To determine changes in global and regional left ventricular function following acute myocardial function, 17 patients underwent radionuclide angiography at 3 and 10 days post infarction. Five patients had nontransmural myocardial infarction and 12 had transmural infarction (six anterior and six inferior). There were no previous infarctions in 16 (94%) patients. Regional ejection fractions were calculated by dividing the left ventricle into four quadrants using the geometric center of the left ventricle on the end-diastolic frame as a reference point. At 3 days post infarction, 8 of 17 (47%) patients had an abnormality of global left ventricular ejection fraction (LVEF), whereas 16 of 17 (94%) patients had abnormalities of one or more regional ejection fractions (p less than 0.01). Between 3 and 10 days, global LVEF did not change (51% to 49%, p = NS). However, there were significant changes in 23 of 68 (34%) regional LVEFs. These changes did not relate to type, ECG location, creatine kinase (CK) size of infarction, or initial global LVEF. These data suggest that regional LVEF is a sensitive technique for identifying segmental dysfunction associated with myocardial infarction. In addition, significant changes occur in regional LV function during acute myocardial infarction despite stable serial global LV performance.

摘要

为了确定急性心肌梗死后左心室整体和局部功能的变化,17例患者在梗死后3天和10天接受了放射性核素血管造影检查。
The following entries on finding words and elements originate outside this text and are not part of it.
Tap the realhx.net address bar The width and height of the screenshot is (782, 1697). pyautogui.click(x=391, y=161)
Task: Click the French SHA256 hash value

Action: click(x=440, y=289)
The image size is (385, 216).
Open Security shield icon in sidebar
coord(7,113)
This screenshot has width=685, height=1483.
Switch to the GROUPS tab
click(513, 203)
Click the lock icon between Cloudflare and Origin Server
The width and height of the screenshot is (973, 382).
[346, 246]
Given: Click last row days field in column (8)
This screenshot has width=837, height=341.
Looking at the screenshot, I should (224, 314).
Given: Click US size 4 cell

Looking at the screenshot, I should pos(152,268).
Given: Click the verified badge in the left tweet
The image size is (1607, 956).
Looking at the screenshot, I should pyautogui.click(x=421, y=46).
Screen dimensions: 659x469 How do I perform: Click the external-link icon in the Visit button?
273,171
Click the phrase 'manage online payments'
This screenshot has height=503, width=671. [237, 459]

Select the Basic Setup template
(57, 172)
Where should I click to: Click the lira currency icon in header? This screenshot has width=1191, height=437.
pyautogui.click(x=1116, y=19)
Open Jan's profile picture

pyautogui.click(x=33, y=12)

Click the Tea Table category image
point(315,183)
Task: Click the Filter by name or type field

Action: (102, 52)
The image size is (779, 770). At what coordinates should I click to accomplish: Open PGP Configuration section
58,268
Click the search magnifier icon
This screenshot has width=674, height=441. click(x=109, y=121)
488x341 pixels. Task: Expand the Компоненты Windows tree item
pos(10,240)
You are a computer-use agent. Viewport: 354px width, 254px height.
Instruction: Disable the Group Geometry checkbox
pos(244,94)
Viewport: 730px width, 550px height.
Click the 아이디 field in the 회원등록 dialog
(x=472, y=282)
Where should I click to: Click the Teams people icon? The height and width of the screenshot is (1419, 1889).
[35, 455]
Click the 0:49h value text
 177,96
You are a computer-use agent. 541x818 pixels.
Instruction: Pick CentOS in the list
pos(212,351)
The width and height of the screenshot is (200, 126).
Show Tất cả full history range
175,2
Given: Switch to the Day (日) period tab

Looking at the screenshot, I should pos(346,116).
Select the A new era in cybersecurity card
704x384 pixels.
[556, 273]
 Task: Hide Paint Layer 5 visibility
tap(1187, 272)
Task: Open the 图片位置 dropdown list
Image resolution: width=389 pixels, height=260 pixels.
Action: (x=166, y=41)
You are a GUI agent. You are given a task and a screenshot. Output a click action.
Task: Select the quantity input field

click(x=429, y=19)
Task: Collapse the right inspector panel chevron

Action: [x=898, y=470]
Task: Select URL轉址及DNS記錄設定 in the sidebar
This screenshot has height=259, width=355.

5例患者为非透壁性心肌梗死,12例为透壁性梗死(6例前壁梗死和6例下壁梗死)。16例(94%)患者既往无梗死病史。通过以舒张末期图像上左心室的几何中心为参考点,将左心室分为四个象限来计算局部射血分数。梗死后3天,17例患者中有8例(47%)左心室整体射血分数(LVEF)异常,而17例患者中有16例(94%)一个或多个局部射血分数异常(p<0.01)。在3天至10天之间,整体LVEF没有变化(51%至49%,p=无显著性差异)。然而,68个局部LVEF中有23个(34%)发生了显著变化。这些变化与梗死类型、心电图定位、肌酸激酶(CK)梗死面积或初始整体LVEF无关。这些数据表明,局部LVEF是识别与心肌梗死相关的节段性功能障碍的敏感技术。此外,尽管连续的整体左心室功能稳定,但在急性心肌梗死期间局部左心室功能仍会发生显著变化。